-- START Entries shown --

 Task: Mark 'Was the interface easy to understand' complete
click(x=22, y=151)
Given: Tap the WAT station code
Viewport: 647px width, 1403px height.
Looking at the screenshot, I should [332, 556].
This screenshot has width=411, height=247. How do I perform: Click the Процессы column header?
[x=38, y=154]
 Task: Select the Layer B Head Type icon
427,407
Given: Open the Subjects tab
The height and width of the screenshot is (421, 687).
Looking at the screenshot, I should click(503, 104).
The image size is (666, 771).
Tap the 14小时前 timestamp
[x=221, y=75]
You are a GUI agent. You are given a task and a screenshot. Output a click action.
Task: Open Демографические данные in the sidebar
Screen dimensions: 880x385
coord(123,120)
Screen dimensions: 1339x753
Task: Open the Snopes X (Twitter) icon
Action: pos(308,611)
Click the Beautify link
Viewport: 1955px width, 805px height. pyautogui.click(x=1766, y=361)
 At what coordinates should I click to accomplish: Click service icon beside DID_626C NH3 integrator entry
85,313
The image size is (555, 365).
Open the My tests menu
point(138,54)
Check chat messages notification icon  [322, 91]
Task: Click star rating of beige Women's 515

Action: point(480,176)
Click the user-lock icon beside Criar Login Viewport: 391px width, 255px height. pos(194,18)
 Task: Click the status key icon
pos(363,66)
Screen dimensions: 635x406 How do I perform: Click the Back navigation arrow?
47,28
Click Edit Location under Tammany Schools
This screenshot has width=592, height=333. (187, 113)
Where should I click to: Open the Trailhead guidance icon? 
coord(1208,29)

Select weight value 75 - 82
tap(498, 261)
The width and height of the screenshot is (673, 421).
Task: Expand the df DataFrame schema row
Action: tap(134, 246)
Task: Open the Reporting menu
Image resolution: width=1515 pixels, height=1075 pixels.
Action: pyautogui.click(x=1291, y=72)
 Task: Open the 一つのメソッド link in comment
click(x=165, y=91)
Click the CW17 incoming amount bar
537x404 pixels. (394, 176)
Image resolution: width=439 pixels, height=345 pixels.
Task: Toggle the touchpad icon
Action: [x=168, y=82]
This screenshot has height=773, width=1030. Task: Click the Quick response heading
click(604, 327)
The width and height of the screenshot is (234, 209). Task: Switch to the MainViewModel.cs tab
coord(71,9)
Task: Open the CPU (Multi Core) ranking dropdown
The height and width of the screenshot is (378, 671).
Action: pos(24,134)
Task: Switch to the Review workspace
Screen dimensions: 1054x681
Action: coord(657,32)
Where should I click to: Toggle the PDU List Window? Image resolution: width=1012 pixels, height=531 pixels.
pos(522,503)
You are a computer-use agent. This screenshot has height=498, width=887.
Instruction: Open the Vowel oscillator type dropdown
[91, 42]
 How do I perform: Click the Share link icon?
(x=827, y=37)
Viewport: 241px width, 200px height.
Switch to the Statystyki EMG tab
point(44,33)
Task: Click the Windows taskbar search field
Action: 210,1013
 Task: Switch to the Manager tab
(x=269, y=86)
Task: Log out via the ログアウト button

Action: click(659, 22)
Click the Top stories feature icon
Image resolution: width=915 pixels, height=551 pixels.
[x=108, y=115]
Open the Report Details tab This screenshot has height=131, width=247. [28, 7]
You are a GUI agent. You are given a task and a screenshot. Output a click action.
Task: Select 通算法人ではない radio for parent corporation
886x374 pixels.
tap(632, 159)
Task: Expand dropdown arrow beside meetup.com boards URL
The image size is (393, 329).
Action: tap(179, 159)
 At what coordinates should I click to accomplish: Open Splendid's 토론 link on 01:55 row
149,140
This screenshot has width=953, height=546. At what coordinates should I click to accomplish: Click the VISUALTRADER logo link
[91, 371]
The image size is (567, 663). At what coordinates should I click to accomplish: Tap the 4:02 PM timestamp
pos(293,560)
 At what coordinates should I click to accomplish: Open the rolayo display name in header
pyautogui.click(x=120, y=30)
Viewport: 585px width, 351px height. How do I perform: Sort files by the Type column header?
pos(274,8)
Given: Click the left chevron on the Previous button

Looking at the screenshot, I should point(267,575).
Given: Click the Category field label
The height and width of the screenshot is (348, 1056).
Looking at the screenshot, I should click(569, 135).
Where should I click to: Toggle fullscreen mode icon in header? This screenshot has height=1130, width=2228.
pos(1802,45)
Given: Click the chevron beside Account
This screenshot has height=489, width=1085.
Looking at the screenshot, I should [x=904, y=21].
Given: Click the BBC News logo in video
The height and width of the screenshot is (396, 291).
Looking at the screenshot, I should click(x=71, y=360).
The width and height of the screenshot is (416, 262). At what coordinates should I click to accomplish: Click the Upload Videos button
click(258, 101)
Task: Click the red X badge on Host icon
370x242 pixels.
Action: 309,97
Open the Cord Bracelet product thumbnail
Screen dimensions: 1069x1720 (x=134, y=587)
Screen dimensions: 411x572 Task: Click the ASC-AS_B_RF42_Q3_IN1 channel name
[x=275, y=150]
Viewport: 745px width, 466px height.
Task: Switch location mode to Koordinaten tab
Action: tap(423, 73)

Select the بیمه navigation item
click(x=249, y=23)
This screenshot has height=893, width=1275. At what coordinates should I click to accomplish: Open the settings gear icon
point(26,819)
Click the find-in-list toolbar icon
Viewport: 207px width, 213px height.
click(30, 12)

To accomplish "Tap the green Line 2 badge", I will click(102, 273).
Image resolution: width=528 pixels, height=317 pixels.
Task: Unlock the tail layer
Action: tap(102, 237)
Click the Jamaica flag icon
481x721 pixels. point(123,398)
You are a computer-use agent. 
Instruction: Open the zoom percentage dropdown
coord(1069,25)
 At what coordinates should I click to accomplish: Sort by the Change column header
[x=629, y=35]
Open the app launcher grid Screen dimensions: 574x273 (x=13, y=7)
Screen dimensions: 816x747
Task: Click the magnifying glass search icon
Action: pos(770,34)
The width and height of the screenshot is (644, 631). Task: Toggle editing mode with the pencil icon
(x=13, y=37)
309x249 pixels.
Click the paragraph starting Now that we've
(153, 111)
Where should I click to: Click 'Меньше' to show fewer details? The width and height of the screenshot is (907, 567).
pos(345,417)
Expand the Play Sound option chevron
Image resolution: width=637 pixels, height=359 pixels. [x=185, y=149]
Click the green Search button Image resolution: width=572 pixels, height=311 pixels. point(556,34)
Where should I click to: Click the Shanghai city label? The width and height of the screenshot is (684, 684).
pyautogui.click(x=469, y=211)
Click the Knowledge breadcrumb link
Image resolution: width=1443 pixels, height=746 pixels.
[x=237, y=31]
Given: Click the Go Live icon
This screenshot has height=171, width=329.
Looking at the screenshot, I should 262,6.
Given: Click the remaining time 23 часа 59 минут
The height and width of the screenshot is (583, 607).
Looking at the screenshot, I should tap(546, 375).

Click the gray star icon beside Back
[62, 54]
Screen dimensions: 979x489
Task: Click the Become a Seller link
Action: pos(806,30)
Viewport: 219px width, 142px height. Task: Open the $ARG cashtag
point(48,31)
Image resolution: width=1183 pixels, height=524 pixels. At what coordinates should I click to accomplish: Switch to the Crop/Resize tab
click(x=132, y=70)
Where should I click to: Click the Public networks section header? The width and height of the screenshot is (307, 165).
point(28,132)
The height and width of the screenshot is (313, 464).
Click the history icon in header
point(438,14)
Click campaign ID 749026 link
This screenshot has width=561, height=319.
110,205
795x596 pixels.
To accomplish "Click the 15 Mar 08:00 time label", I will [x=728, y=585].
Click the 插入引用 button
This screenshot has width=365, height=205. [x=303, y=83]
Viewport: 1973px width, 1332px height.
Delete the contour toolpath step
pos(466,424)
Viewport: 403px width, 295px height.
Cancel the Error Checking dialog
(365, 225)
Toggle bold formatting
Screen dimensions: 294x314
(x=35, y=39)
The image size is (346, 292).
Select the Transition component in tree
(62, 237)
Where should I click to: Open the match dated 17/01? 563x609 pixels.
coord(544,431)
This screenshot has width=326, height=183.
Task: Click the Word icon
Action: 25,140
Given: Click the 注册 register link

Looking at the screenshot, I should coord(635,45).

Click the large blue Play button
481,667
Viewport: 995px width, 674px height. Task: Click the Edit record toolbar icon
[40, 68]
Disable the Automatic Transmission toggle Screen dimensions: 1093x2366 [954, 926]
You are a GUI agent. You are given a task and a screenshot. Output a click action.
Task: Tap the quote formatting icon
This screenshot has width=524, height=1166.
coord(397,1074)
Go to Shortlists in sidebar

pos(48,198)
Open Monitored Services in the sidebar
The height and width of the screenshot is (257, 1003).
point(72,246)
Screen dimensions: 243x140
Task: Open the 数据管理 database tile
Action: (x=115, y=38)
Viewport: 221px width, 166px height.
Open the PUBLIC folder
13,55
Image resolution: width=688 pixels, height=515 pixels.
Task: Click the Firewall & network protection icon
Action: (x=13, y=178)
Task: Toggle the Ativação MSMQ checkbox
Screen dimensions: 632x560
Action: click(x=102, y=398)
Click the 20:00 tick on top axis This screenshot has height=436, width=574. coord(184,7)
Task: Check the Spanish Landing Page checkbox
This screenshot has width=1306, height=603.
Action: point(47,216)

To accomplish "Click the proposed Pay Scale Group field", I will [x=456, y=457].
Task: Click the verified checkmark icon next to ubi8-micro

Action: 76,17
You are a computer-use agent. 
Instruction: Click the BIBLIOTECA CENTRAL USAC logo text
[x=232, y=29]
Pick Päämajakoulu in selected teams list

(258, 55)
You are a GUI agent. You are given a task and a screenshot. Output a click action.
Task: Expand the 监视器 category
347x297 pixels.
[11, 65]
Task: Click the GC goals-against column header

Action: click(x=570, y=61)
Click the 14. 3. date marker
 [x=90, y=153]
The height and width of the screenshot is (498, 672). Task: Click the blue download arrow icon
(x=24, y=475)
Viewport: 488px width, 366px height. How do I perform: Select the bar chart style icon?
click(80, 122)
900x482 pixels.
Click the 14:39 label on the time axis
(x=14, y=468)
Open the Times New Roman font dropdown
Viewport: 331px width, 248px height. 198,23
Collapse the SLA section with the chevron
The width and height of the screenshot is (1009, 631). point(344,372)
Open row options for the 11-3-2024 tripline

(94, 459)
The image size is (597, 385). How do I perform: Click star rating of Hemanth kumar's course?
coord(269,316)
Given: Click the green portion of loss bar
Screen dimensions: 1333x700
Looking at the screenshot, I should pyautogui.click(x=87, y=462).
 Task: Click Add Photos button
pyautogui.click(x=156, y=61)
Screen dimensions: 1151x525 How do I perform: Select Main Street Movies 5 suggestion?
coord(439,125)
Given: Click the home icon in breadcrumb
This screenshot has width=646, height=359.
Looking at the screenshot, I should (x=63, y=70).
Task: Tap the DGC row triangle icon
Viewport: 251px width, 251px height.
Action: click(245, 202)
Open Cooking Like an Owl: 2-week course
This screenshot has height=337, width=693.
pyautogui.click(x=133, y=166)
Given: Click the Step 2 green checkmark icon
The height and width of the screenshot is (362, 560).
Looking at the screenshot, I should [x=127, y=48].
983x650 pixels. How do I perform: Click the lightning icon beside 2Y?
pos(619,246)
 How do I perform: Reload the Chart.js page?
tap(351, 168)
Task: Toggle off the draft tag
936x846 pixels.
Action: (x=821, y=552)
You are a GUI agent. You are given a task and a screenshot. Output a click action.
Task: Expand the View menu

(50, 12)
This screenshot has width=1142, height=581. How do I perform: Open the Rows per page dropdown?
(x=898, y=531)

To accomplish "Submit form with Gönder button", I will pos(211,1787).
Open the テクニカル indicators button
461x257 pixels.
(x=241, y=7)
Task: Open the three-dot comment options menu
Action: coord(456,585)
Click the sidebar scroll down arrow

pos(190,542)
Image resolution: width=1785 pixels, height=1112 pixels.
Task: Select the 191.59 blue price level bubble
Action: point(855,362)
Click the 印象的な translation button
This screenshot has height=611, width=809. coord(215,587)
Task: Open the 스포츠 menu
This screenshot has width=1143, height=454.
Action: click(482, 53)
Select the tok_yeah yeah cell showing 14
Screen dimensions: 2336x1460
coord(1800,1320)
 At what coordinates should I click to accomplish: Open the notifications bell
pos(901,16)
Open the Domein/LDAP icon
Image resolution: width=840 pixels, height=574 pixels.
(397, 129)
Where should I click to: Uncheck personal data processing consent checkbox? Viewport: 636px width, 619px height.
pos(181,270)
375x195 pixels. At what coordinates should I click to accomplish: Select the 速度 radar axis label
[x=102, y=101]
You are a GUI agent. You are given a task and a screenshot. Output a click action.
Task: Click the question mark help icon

-- END Entries shown --

● **What to do**: Turn the data above, from the line with "Given: Click the Step 2 green checkmark icon" through the end, into a numbered list, leaving out blank lines.

● **Correct answer**:
1. Given: Click the Step 2 green checkmark icon
2. The height and width of the screenshot is (362, 560).
3. Looking at the screenshot, I should [x=127, y=48].
4. 983x650 pixels. How do I perform: Click the lightning icon beside 2Y?
5. pos(619,246)
6.  How do I perform: Reload the Chart.js page?
7. tap(351, 168)
8. Task: Toggle off the draft tag
9. 936x846 pixels.
10. Action: (x=821, y=552)
11. You are a GUI agent. You are given a task and a screenshot. Output a click action.
12. Task: Expand the View menu
13. (50, 12)
14. This screenshot has width=1142, height=581. How do I perform: Open the Rows per page dropdown?
15. (x=898, y=531)
16. To accomplish "Submit form with Gönder button", I will pos(211,1787).
17. Open the テクニカル indicators button
18. 461x257 pixels.
19. (x=241, y=7)
20. Task: Open the three-dot comment options menu
21. Action: coord(456,585)
22. Click the sidebar scroll down arrow
23. pos(190,542)
24. Image resolution: width=1785 pixels, height=1112 pixels.
25. Task: Select the 191.59 blue price level bubble
26. Action: point(855,362)
27. Click the 印象的な translation button
28. This screenshot has height=611, width=809. coord(215,587)
29. Task: Open the 스포츠 menu
30. This screenshot has width=1143, height=454.
31. Action: click(482, 53)
32. Select the tok_yeah yeah cell showing 14
33. Screen dimensions: 2336x1460
34. coord(1800,1320)
35.  At what coordinates should I click to accomplish: Open the notifications bell
36. pos(901,16)
37. Open the Domein/LDAP icon
38. Image resolution: width=840 pixels, height=574 pixels.
39. (397, 129)
40. Where should I click to: Uncheck personal data processing consent checkbox? Viewport: 636px width, 619px height.
41. pos(181,270)
42. 375x195 pixels. At what coordinates should I click to accomplish: Select the 速度 radar axis label
43. [x=102, y=101]
44. You are a GUI agent. You are given a task and a screenshot. Output a click action.
45. Task: Click the question mark help icon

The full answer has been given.